→ Material for the task
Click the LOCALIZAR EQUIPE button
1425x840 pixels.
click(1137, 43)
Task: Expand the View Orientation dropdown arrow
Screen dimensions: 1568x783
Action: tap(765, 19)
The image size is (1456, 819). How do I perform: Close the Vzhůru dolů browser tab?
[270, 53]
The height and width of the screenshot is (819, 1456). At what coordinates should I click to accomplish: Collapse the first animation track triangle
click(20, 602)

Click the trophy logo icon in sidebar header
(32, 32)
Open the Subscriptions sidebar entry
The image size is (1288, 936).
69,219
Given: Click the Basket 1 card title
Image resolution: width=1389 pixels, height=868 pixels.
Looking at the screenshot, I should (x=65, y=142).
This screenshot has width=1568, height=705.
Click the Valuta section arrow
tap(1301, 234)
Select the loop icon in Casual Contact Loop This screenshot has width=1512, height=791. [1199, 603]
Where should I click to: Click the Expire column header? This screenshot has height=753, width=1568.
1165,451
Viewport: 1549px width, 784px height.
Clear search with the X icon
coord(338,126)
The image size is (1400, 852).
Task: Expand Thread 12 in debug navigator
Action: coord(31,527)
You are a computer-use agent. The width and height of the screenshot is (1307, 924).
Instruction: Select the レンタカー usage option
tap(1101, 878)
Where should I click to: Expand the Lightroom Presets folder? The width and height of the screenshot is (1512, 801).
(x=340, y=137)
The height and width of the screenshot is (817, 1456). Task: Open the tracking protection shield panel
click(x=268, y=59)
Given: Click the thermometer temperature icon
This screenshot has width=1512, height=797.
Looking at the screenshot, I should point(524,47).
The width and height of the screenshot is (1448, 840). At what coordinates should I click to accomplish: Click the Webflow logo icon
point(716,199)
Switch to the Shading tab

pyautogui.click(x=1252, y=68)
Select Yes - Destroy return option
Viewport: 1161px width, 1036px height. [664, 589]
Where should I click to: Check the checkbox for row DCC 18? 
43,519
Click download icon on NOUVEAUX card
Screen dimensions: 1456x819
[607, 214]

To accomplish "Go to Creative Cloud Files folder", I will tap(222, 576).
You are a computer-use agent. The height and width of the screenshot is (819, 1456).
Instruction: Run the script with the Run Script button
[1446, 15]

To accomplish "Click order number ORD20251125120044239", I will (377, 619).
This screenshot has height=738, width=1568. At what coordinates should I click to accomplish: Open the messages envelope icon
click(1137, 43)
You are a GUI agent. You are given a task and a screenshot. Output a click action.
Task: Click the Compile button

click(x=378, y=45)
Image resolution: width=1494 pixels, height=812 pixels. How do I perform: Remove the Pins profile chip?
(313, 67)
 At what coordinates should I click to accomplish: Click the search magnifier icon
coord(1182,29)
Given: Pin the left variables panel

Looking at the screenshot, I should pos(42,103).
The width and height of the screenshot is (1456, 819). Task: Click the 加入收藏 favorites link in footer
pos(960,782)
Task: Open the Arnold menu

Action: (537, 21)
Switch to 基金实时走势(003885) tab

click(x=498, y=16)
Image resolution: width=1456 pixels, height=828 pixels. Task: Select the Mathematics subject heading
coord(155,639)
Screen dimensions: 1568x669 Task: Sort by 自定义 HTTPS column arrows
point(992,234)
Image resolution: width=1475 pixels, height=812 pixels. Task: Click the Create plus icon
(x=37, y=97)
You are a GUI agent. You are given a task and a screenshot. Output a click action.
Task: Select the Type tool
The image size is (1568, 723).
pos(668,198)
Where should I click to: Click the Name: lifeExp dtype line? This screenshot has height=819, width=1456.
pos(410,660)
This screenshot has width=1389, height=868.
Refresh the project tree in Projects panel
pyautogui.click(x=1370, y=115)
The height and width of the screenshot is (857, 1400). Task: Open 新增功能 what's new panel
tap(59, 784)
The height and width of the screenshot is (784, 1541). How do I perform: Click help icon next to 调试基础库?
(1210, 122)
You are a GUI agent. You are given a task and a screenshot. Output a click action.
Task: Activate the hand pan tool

→ Exercise objective
In the material above, which lines contain "card"? Copy each of them.

→ Task output
Given: Click the Basket 1 card title
Click download icon on NOUVEAUX card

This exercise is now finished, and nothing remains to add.